Nach dem Klimaoptimum des späteren Oligozäns kam es im zeitlichen Umkreis der Oligozän-Miozän-Grenze zu einer rund 2 Millionen Jahre währenden Phase kühlerer Temperaturen, verbunden mit einem Wachstum der antarktischen Eisbedeckung und entsprechender Absenkung des Meeresspiegels.[145] Im weiteren Verlauf des Miozäns war das Klima starken Schwankungen unterworfen. Während des miozänen Klimaoptimums vor 17 bis 15 Millionen Jahren stieg der CO2-Gehalt von 350/400 ppm auf Werte um 500 ppm.[146][147] Im Zuge der weltweiten Erwärmung, wahrscheinlich verursacht von den massiven CO2-Ausgasungen des Columbia-Plateaubasalts,[148] wurden die Waldhabitate zurückgedrängt, und an ihre Stelle traten Steppen- und Graslandschaften. In dieser Zeit begann die Ausbreitung der an aride Bedingungen angepassten C4-Pflanzen (vor allem Gräser), die für die Photosynthese erheblich weniger Kohlenstoffdioxid benötigen als C3-Pflanzen, deren existenzgefährdende Untergrenze bei etwa 150 ppm liegt. Die im Oligozän beginnende Evolution des C4-Stoffwechsels gilt als biochemische Anpassung an vermehrt auftretende Dürreperioden sowie als Reaktion auf den Rückgang der CO2-Anteile im Neogen.
Am Ende des Klimaoptimums vor 14,8 Millionen Jahren sank die CO2-Konzentration unter dem Einfluss starker Erosions- und Verwitterungsprozesse wieder auf 400 ppm,[149] und mit einem raschen Temperaturrückgang von 7 °C in Mitteleuropa begann global eine kühlere Klimaphase mit einer erneuten Ausbreitung des antarktischen Eisschilds. Dennoch lagen vor 14 bis 12,8 Millionen Jahren die Temperaturen in der Antarktis immer noch 25 °C bis 30 °C über dem gegenwärtigen Niveau, ehe die Region von einem Kälteeinbruch erfasst wurde.[150] Im späten Miozän herrschte in großen Teilen Europas ein relativ mildes und trockenes Klima. Jedoch entwickelten sich in der Zeit vor 10,2 bis 9,8 Millionen Jahren und nochmals vor 9,0 bis 8,5 Millionen Jahren zwei „Waschküchen-Phasen“, in denen das Klima subtropischer und mit jährlichen Niederschlagsmengen von teilweise über 1500 mm deutlich feuchter wurde.[151] Als Ursache werden vor allem weiträumige Verlagerungen ozeanischer Zirkulationsmuster im Bereich des Atlantiks vermutet.[152]

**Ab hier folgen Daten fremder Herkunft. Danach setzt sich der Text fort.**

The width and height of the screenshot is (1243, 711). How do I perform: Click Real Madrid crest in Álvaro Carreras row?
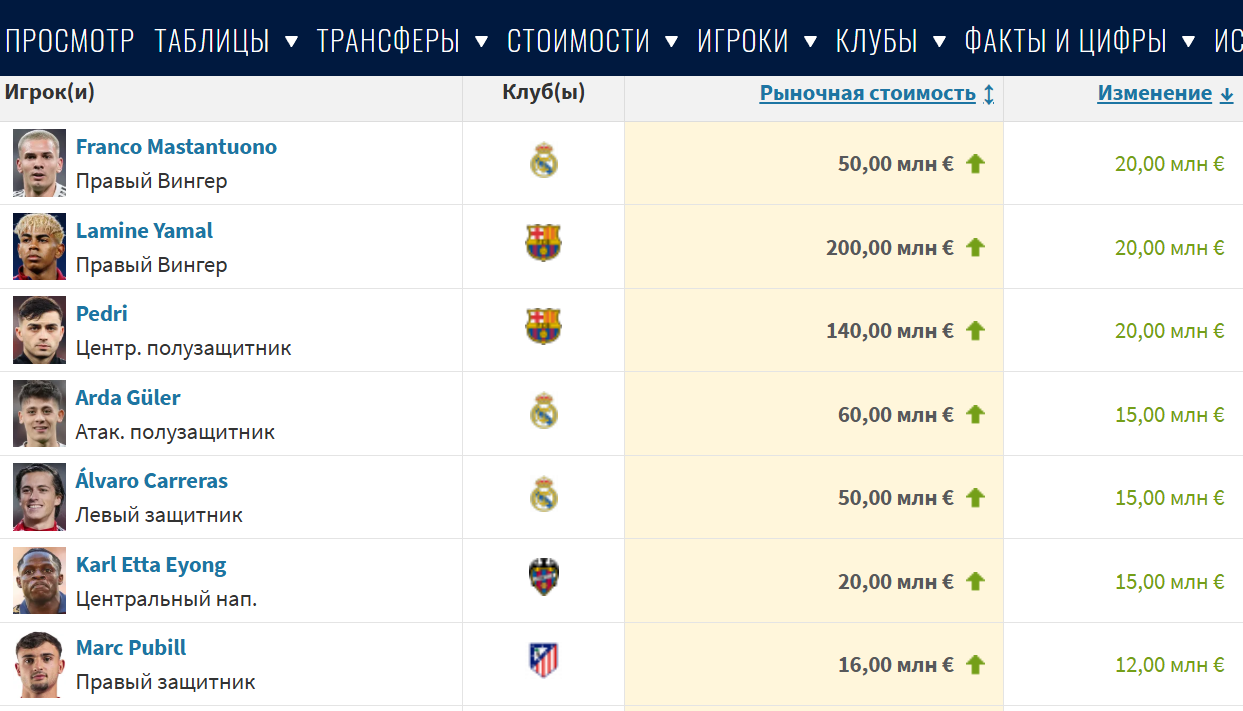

In der ersten Hälfte des Pliozäns lag die Globaltemperatur ungefähr 2 bis 3 °C über dem vorindustriellen Niveau, mit einem um etwa 20 Meter höheren Meeresspiegel als gegenwärtig, und die CO2-Konzentration fluktuierte im selben Zeitraum zwischen 365 und 415 ppm. Ein geologisch bedeutendes Ereignis mit teils noch ungeklärten klimatischen Folgen war die Schließung der Straße von Gibraltar und das dadurch verursachte mehrmalige Austrocknen des Mittelmeers und dessen Umwandlung in eine Salzwüste (Messinische Salinitätskrise) an der Grenze zwischen Miozän und Pliozän vor rund 6 bis 5 Millionen Jahren.[153]

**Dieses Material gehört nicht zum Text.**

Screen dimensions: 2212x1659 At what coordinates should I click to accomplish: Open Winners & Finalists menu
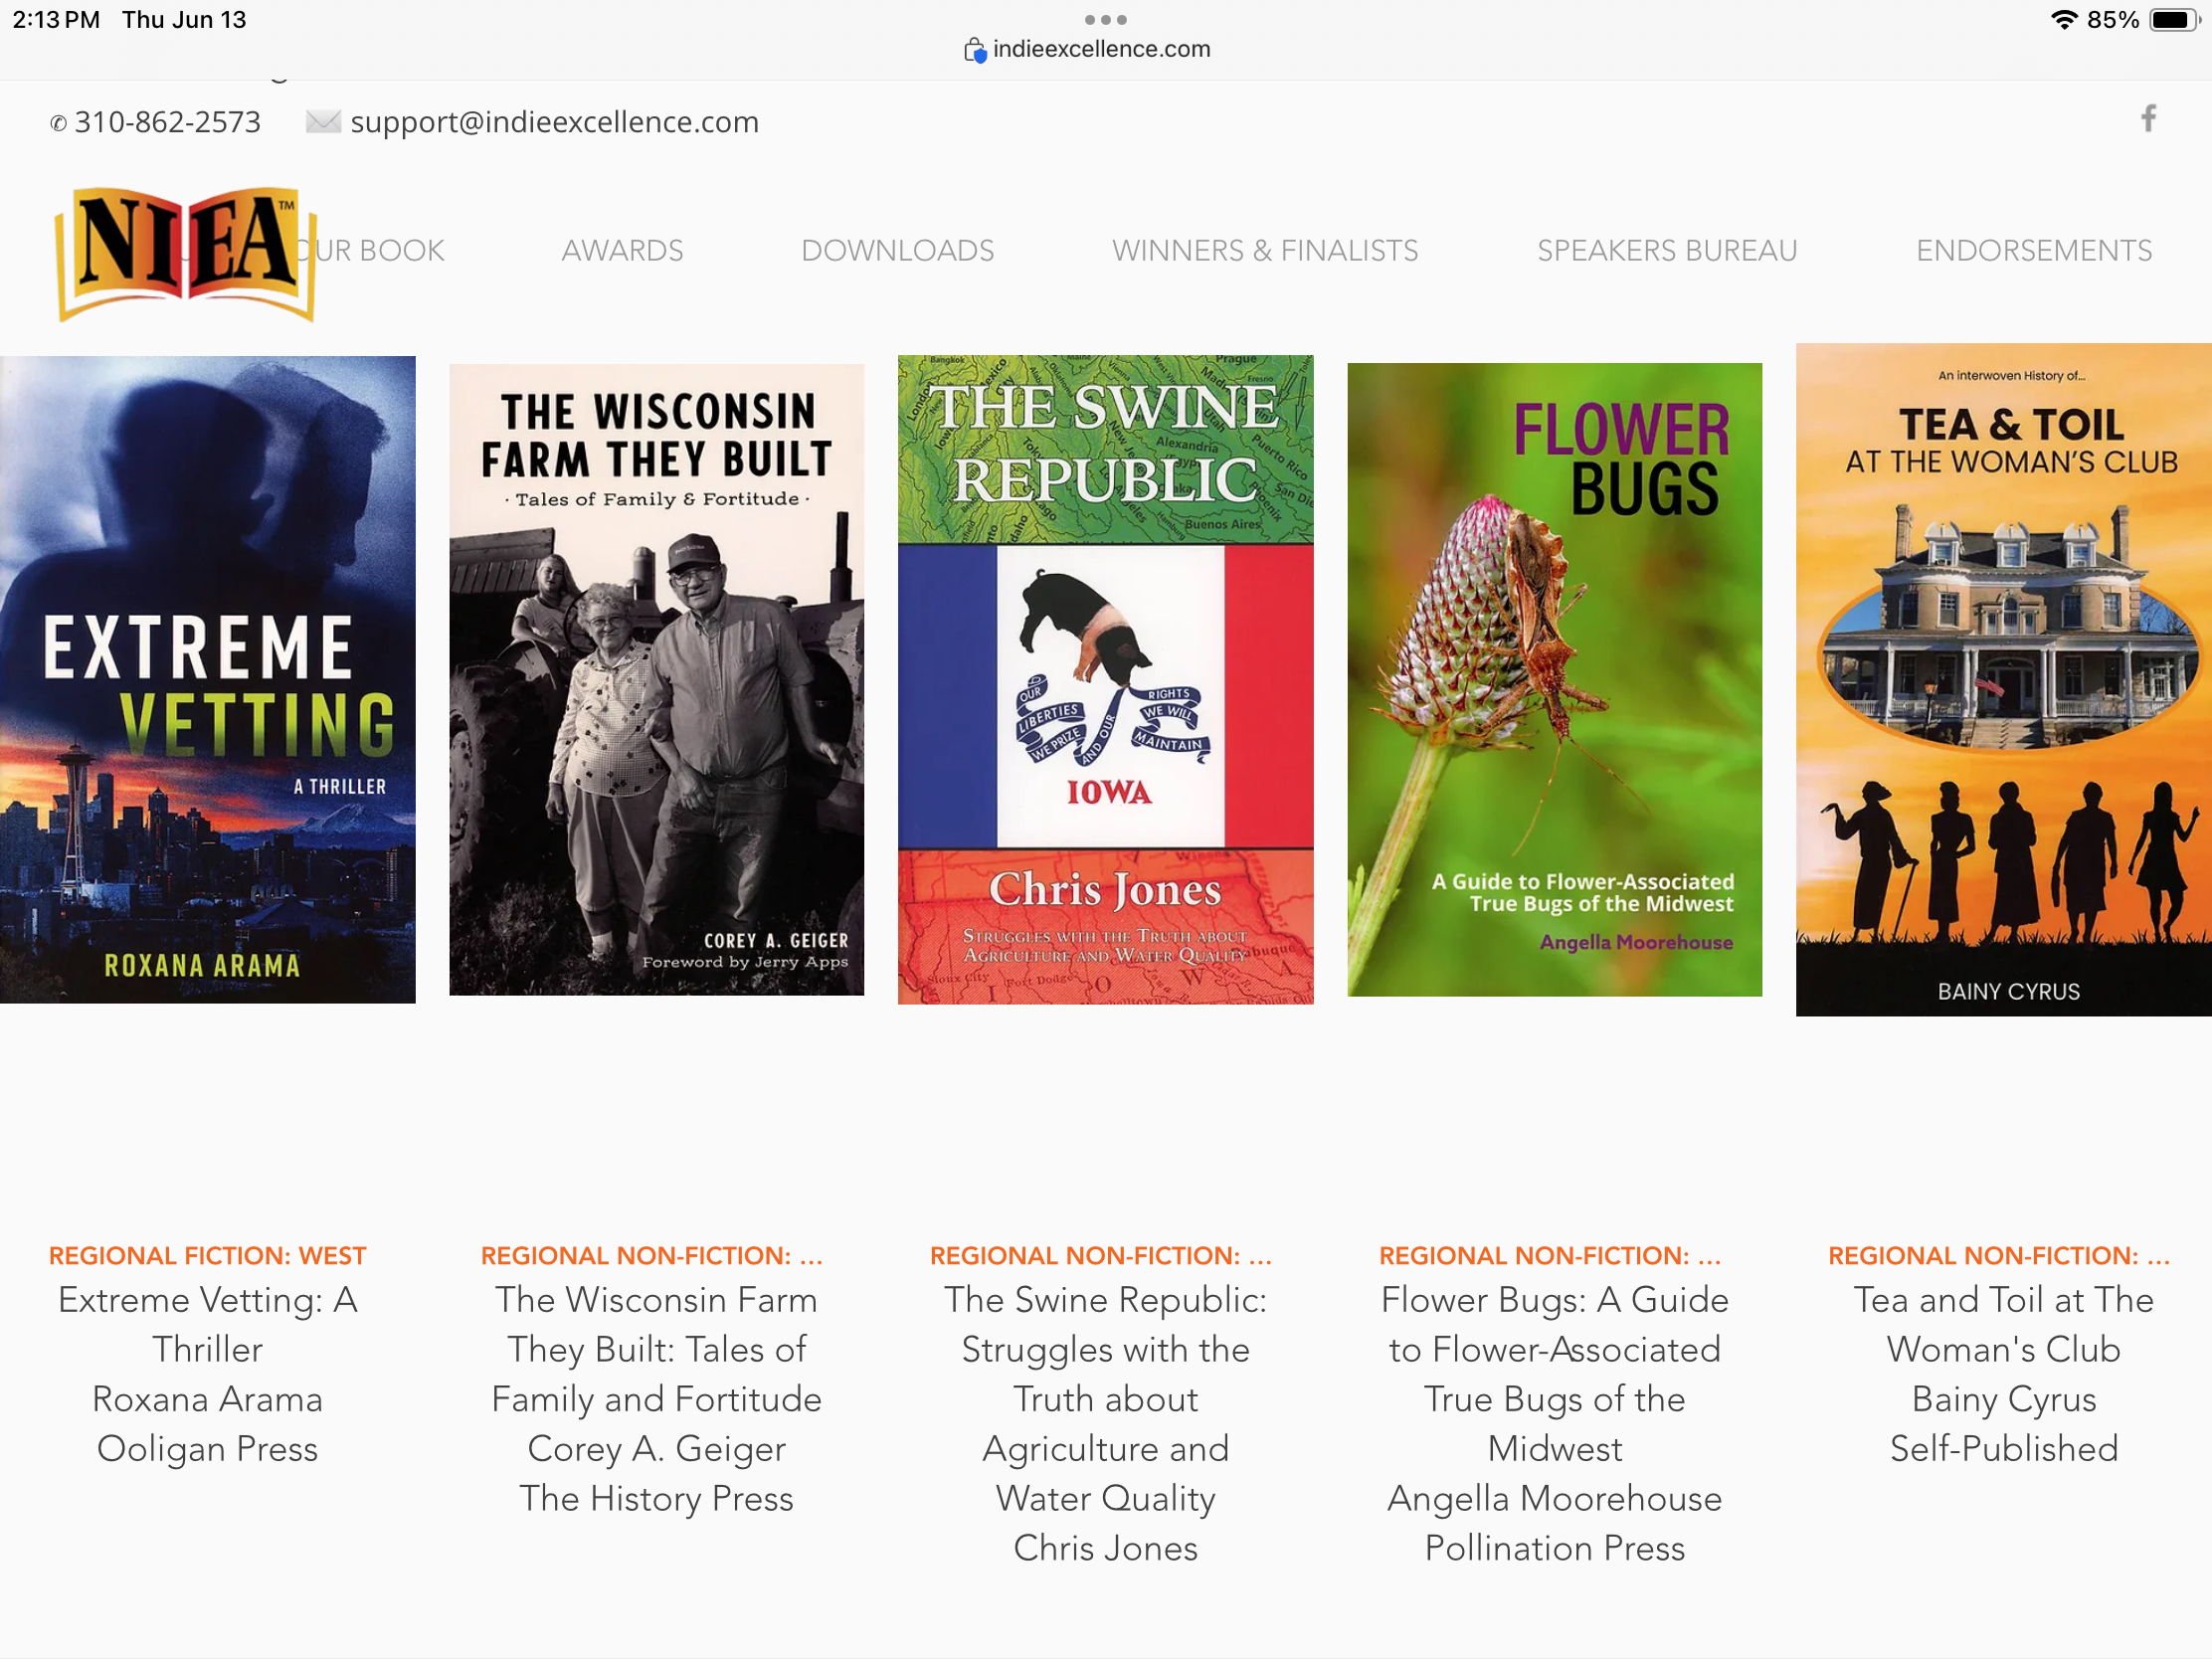point(1265,250)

Im späten Pliozän vor 3,2 Millionen Jahren kündigte sich mit einer allmählichen Abkühlung über mehrere hunderttausend Jahre das bevorstehende Quartäre Eiszeitalter an.[154] Mit der Tendenz zu schneereichen Wintern und kühleren Sommermonaten begann die von der Eis-Albedo-Rückkopplung verstärkte Gletscherbildung auf der Nordhemisphäre.
Das aktuelle Eiszeitalter
Während des ca. 541 Millionen Jahre dauernden Phanerozoikums betrug der zeitliche Anteil der in diesem Äon aufgetretenen drei Eiszeitalter rund 30 Prozent, gemessen an der Gesamtdauer der Erdgeschichte einschließlich der Kaltzeiten im Präkambrium ungefähr 11 bis 12 Prozent. Nach gebräuchlicher Definition ist ein Eiszeitalter ein Zeitabschnitt, in dem die Festlandsbereiche mindestens einer Polarregion vergletschert beziehungsweise von Eisschilden bedeckt sind. Es umfasst sowohl die Kaltzeiten als auch die dazwischenliegenden Warmzeiten (Interglaziale). Eine weitere Unterteilung erfolgt dabei auf Grundlage der Begriffe Stadial und Interstadial. Als Stadial wird eine Kältephase während eines Glazials oder Interglazials bezeichnet (meist verbunden mit einer Zunahme der Eisbedeckung), während ein Interstadial als relativ kurze Warmphase zwischen zwei Stadialen innerhalb eines Glazials definiert wird. Als Hauptursache für den regelmäßigen Wechsel der Kalt- und Warmzeiten im Quartär gilt die sich periodisch verändernde Sonneneinstrahlung auf das Erdsystem (→ #Milanković-Zyklen).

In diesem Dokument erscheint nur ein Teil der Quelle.